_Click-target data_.
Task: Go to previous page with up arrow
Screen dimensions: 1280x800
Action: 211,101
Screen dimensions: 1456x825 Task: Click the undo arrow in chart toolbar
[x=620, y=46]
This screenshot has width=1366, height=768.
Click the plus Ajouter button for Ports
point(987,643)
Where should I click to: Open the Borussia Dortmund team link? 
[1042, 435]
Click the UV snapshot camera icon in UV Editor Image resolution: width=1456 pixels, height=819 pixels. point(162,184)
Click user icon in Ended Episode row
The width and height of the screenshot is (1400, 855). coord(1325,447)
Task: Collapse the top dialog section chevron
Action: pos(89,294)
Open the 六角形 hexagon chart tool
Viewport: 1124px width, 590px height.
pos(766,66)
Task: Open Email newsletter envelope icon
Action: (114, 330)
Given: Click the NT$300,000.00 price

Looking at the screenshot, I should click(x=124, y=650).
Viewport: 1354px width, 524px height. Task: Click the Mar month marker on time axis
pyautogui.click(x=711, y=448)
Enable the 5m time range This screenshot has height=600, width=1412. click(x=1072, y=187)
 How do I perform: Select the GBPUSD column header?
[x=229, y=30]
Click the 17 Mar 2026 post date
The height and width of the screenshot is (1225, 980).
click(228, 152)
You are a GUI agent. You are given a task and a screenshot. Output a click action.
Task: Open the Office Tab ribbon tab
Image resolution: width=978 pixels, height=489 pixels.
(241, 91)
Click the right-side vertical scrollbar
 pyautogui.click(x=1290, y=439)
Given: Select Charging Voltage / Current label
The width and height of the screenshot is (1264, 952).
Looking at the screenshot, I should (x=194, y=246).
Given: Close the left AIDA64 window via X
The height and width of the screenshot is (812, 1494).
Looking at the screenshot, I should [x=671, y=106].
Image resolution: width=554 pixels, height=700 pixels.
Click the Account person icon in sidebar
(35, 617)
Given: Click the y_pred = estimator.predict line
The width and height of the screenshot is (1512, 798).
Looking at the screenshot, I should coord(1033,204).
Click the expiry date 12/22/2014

_BRIEF_. Reproduce all of the material above verbatim, keeping every line in its original order.

_ANSWER TO THIS EXERCISE_.
Task: Go to previous page with up arrow
Screen dimensions: 1280x800
Action: 211,101
Screen dimensions: 1456x825 Task: Click the undo arrow in chart toolbar
[x=620, y=46]
This screenshot has width=1366, height=768.
Click the plus Ajouter button for Ports
point(987,643)
Where should I click to: Open the Borussia Dortmund team link? 
[1042, 435]
Click the UV snapshot camera icon in UV Editor Image resolution: width=1456 pixels, height=819 pixels. point(162,184)
Click user icon in Ended Episode row
The width and height of the screenshot is (1400, 855). coord(1325,447)
Task: Collapse the top dialog section chevron
Action: pos(89,294)
Open the 六角形 hexagon chart tool
Viewport: 1124px width, 590px height.
pos(766,66)
Task: Open Email newsletter envelope icon
Action: (114, 330)
Given: Click the NT$300,000.00 price

Looking at the screenshot, I should click(x=124, y=650).
Viewport: 1354px width, 524px height. Task: Click the Mar month marker on time axis
pyautogui.click(x=711, y=448)
Enable the 5m time range This screenshot has height=600, width=1412. click(x=1072, y=187)
 How do I perform: Select the GBPUSD column header?
[x=229, y=30]
Click the 17 Mar 2026 post date
The height and width of the screenshot is (1225, 980).
click(228, 152)
You are a GUI agent. You are given a task and a screenshot. Output a click action.
Task: Open the Office Tab ribbon tab
Image resolution: width=978 pixels, height=489 pixels.
(241, 91)
Click the right-side vertical scrollbar
 pyautogui.click(x=1290, y=439)
Given: Select Charging Voltage / Current label
The width and height of the screenshot is (1264, 952).
Looking at the screenshot, I should (x=194, y=246).
Given: Close the left AIDA64 window via X
The height and width of the screenshot is (812, 1494).
Looking at the screenshot, I should [x=671, y=106].
Image resolution: width=554 pixels, height=700 pixels.
Click the Account person icon in sidebar
(35, 617)
Given: Click the y_pred = estimator.predict line
The width and height of the screenshot is (1512, 798).
Looking at the screenshot, I should coord(1033,204).
Click the expiry date 12/22/2014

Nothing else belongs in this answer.